__EXERCISE__. Your answer should be the lines from the start of the records through the line with "Task: Click the Jarz Erich author label", copied word for word.

[Data excerpts]
--- START ---
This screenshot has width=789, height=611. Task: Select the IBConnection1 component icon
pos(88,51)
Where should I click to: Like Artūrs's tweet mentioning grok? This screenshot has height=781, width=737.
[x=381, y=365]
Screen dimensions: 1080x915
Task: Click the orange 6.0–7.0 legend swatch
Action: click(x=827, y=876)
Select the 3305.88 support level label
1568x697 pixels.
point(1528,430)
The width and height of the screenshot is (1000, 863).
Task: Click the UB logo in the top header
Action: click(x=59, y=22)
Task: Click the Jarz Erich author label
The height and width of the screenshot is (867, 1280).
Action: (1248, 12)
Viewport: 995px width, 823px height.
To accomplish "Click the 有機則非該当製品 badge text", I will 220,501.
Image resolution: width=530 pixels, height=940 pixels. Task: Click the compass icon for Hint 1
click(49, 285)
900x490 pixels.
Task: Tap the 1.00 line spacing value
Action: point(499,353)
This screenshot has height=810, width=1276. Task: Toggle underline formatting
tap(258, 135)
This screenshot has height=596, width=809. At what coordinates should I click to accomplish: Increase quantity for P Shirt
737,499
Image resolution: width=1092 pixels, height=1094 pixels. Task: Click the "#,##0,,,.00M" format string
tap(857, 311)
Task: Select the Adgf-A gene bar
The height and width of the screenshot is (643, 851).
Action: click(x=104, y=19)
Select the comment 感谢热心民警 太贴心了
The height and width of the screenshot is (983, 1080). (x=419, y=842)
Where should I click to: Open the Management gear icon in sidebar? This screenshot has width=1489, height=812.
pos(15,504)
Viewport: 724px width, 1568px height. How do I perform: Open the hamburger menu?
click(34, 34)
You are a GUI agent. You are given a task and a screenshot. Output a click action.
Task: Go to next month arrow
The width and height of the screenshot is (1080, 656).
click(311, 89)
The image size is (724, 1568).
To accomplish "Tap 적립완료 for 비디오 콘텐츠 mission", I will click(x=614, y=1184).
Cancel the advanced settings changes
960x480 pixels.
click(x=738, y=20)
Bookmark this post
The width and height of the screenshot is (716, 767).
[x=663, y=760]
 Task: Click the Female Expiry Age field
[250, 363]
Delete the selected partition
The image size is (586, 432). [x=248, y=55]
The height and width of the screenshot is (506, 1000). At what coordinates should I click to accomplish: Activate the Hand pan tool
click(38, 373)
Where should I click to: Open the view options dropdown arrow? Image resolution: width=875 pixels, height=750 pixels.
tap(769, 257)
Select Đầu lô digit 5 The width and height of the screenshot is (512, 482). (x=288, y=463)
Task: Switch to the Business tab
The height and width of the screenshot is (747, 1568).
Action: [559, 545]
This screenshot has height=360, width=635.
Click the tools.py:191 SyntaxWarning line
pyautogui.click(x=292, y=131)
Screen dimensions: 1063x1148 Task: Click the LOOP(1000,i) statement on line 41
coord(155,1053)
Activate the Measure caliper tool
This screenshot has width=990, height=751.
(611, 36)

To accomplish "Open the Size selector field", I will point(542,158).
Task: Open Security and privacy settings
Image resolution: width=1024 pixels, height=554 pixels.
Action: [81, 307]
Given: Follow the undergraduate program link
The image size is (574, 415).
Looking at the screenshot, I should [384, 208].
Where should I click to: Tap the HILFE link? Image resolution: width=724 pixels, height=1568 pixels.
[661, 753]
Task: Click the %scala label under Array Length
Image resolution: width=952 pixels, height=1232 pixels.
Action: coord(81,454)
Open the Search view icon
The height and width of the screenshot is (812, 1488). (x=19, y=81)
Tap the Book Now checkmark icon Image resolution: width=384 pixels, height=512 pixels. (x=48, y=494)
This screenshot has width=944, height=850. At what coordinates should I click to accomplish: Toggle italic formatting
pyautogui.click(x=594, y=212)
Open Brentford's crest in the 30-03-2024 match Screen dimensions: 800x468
--- END ---
__EXERCISE OUTPUT__.
This screenshot has width=789, height=611. Task: Select the IBConnection1 component icon
pos(88,51)
Where should I click to: Like Artūrs's tweet mentioning grok? This screenshot has height=781, width=737.
[x=381, y=365]
Screen dimensions: 1080x915
Task: Click the orange 6.0–7.0 legend swatch
Action: click(x=827, y=876)
Select the 3305.88 support level label
1568x697 pixels.
point(1528,430)
The width and height of the screenshot is (1000, 863).
Task: Click the UB logo in the top header
Action: click(x=59, y=22)
Task: Click the Jarz Erich author label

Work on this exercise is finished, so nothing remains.